Problem description:
Give back the listing underneath, unchanged and complete.

Record extracts:
------------

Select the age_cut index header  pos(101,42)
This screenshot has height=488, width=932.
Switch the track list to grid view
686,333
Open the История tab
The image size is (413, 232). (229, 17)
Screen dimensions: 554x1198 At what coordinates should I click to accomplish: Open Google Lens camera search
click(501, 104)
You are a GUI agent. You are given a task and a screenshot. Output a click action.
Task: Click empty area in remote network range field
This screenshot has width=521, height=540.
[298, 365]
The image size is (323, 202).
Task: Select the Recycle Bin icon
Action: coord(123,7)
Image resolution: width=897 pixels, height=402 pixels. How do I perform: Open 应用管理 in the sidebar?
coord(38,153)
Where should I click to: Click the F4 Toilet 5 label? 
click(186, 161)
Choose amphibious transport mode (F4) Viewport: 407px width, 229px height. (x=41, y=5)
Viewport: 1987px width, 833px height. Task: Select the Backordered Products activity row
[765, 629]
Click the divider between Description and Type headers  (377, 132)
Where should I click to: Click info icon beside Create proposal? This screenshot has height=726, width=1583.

------------

Solution to the exercise:
Select the age_cut index header  pos(101,42)
This screenshot has height=488, width=932.
Switch the track list to grid view
686,333
Open the История tab
The image size is (413, 232). (229, 17)
Screen dimensions: 554x1198 At what coordinates should I click to accomplish: Open Google Lens camera search
click(501, 104)
You are a GUI agent. You are given a task and a screenshot. Output a click action.
Task: Click empty area in remote network range field
This screenshot has width=521, height=540.
[298, 365]
The image size is (323, 202).
Task: Select the Recycle Bin icon
Action: coord(123,7)
Image resolution: width=897 pixels, height=402 pixels. How do I perform: Open 应用管理 in the sidebar?
coord(38,153)
Where should I click to: Click the F4 Toilet 5 label? 
click(186, 161)
Choose amphibious transport mode (F4) Viewport: 407px width, 229px height. (x=41, y=5)
Viewport: 1987px width, 833px height. Task: Select the Backordered Products activity row
[765, 629]
Click the divider between Description and Type headers  (377, 132)
Where should I click to: Click info icon beside Create proposal? This screenshot has height=726, width=1583.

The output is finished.